MUMBAI: The rate-setting committee of RBI is expected to keep interest rates unchanged in its meeting this week even though inflation is still above the upper limit of its target zone (2-6%), crude oil prices are nearing the triple-digit mark, and the rupee is close to its all-time low vis-a-vis the dollar.
At 6.5%, the central bank has kept the repo rate unchanged in the last three policies since raising it in February 2023. In August, retail inflation was at 6.8% – lower than the 7.4% reported in July but still above RBI’s target zone.
The monetary policy committee (MPC) of the central bank is meeting from October 4-6 with its decisions scheduled to be announced on the last day. In case the MPC maintains a status quo on rates, its commentary and guidance would be very important, economists said. “We expect the RBI to pause in its October policy,” said Soumya Kanti Ghosh, group chief economic adviser, SBI, in a recent report. “Domestically, we believe at 6.5%, we are in for a prolonged pause as seasonality of inflation is tapering,” Ghosh said.
Inflation is expected to dip in the next few months. “While the headline CPI inflation is still above the RBI’s comfort zone, the softening in prices of agro-commodities since mid-August will likely lead to sub-6% CPI inflation rate in the coming prints,” said Siddhartha Sanyal, chief economist & head research, Bandhan Bank. “This, coupled with negative WPI prints and uneven pace of recovery in various sectors in the economy, will likely prompt the MPC to demonstrate patience and maintain status quo on key policy rates in October.”

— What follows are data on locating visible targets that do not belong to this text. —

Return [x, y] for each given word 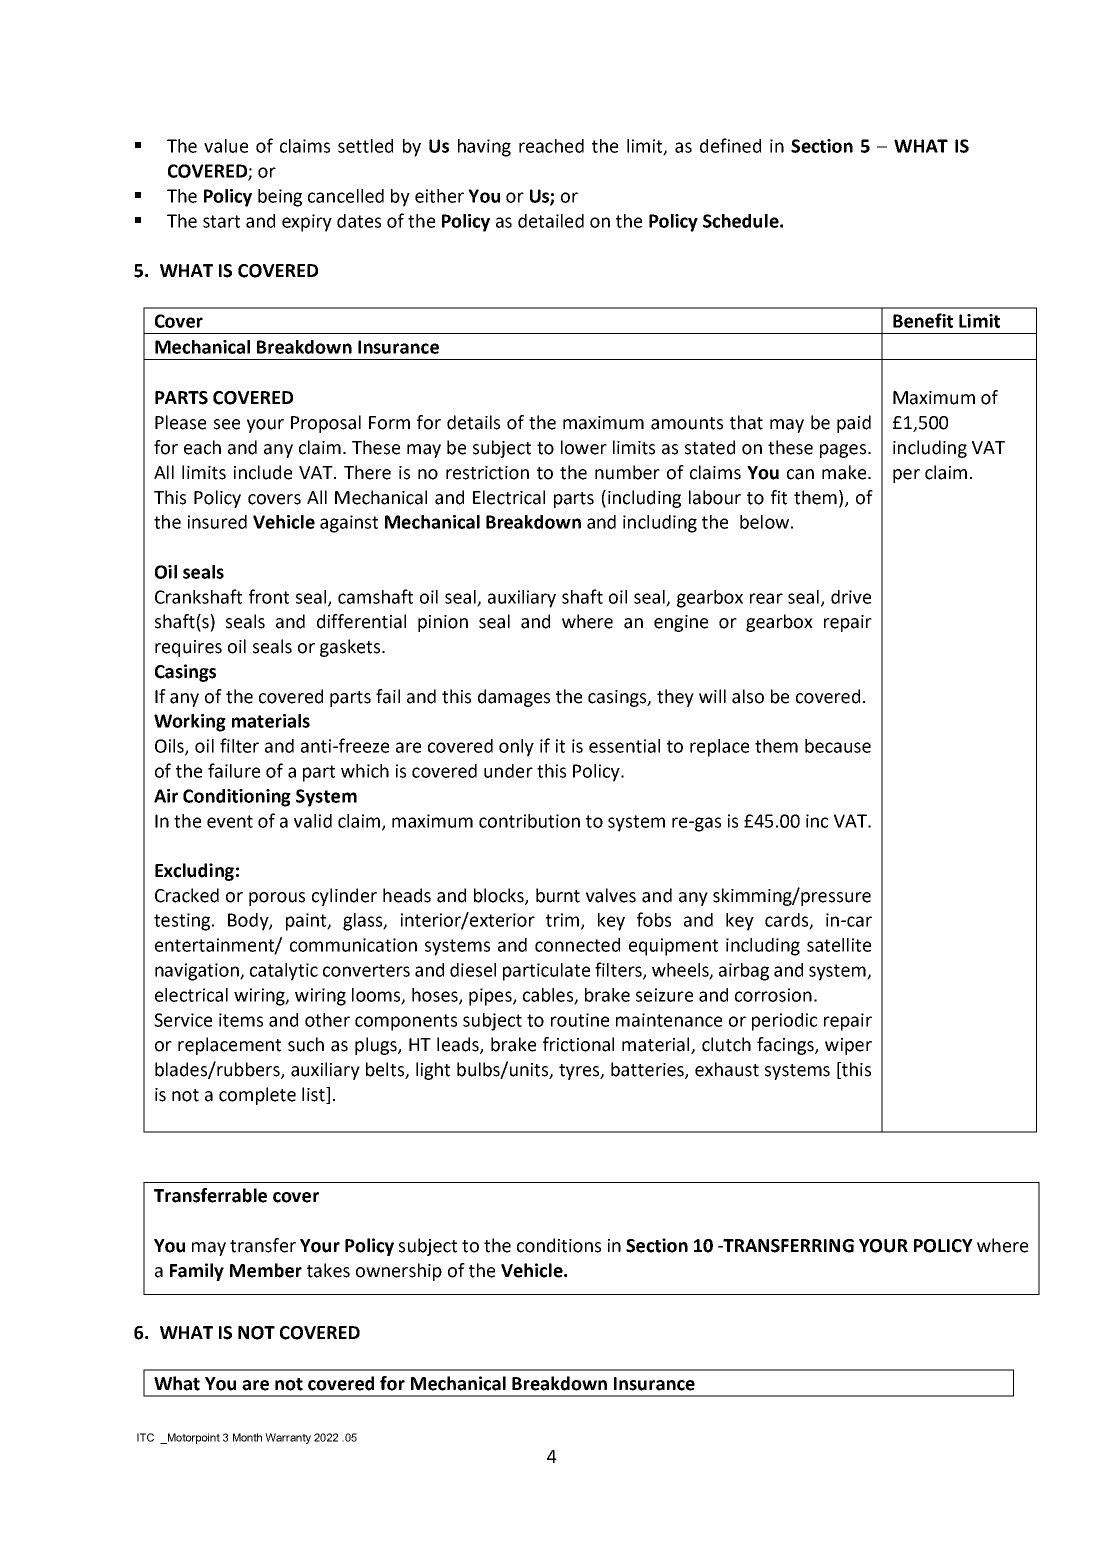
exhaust [727, 1069]
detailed [551, 221]
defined [730, 145]
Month [247, 1437]
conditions [559, 1245]
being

Outside of food prices and other domestic factors impacting inflation, rising crude oil prices and bond yields are something that the central bank should be cautious about since this could again put upward pressure on the inflation reading. “The recent spike in crude oil prices and global bond yields shall keep MPC vigilant on inflation-growth dynamics,” said Parijat Agrawal, head, fixed income, Union Mutual Fund. Last week, yield on US 10-year treasury bonds rose to near the 4.7% mark – a level not seen in more than 16 years. Agrawal, too, believes that the MPC would keep rates unchanged at its meeting this week.
Ghosh of SBI believes that the MPC should not “give a forward guidance yet”. And Sanyal of Bandhan Bank says that the MPC commentary is expected to be cautious.